LRU Cache

Published: Sep 9, 2022

Medium Design Hash Table

Introduction

This is well-known LRU (least recently used) cache problem. A Class skeleton is provided. We should implement initializer and methods.

The solution here uses Python’s OrderedDict, which guarantees the order of keys in first come basis.

Problem Description

Design a data structure that follows the constraints of a Least Recently Used (LRU) cache.

Implement the LRUCache class:

  • LRUCache(int capacity) Initialize the LRU cache with positive size capacity.
  • int get(int key) Return the value of the key if the key exists, otherwise return -1.
  • void put(int key, int value) Update the value of the key if the key exists. Otherwise, add the key-value pair to the cache. If the number of keys exceeds the capacity from this operation, evict the least recently used key.
  • The functions get and put must each run in O(1) average time complexity.

Constraints:

  • 1 <= capacity <= 3000
  • 0 <= key <= 10**4
  • 0 <= value <= 10**5
  • At most 2 * 10**5 calls will be made to get and put.

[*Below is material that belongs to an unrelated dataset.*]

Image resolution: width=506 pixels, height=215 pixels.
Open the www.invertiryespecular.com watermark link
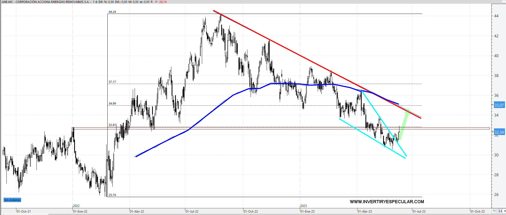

https://leetcode.com/problems/lru-cache/

Examples

Example 1:
Input
["LRUCache", "put", "put", "get", "put", "get", "put", "get", "get", "get"]
[[2], [1, 1], [2, 2], [1], [3, 3], [2], [4, 4], [1], [3], [4]]
Output
[null, null, null, 1, null, -1, null, -1, 3, 4]

Explanation
LRUCache lRUCache = new LRUCache(2);
lRUCache.put(1, 1); // cache is {1=1}
lRUCache.put(2, 2); // cache is {1=1, 2=2}
lRUCache.get(1);    // return 1
lRUCache.put(3, 3); // LRU key was 2, evicts key 2, cache is {1=1, 3=3}
lRUCache.get(2);    // returns -1 (not found)
lRUCache.put(4, 4); // LRU key was 1, evicts key 1, cache is {4=4, 3=3}
lRUCache.get(1);    // return -1 (not found)
lRUCache.get(3);    // return 3
lRUCache.get(4);    // return 4

Analysis

The cache size and key order are what we should maintain. The solution here uses Python’s OrderedDict to maintain the order. Everytime the key is referenced, that key moved to the end for both get/put method. When the cache size grows up to the specified capacity, The least recently used key is deleted.

Solution

class LRUCache:

    def __init__(self, capacity: int):
        self.cache = collections.OrderedDict()
        self.capacity = capacity

    def get(self, key: int) -> int:
        if key in self.cache:
            self.cache.move_to_end(key)
            return self.cache[key]
        else:
            return -1

    def put(self, key: int, value: int) -> None:
        if key not in self.cache and len(self.cache) == self.capacity:
            self.cache.popitem(last=False)
        self.cache[key] = value
        self.cache.move_to_end(key)

Complexities

  • Time: O(1)
  • Space: O(n) – n is a capacity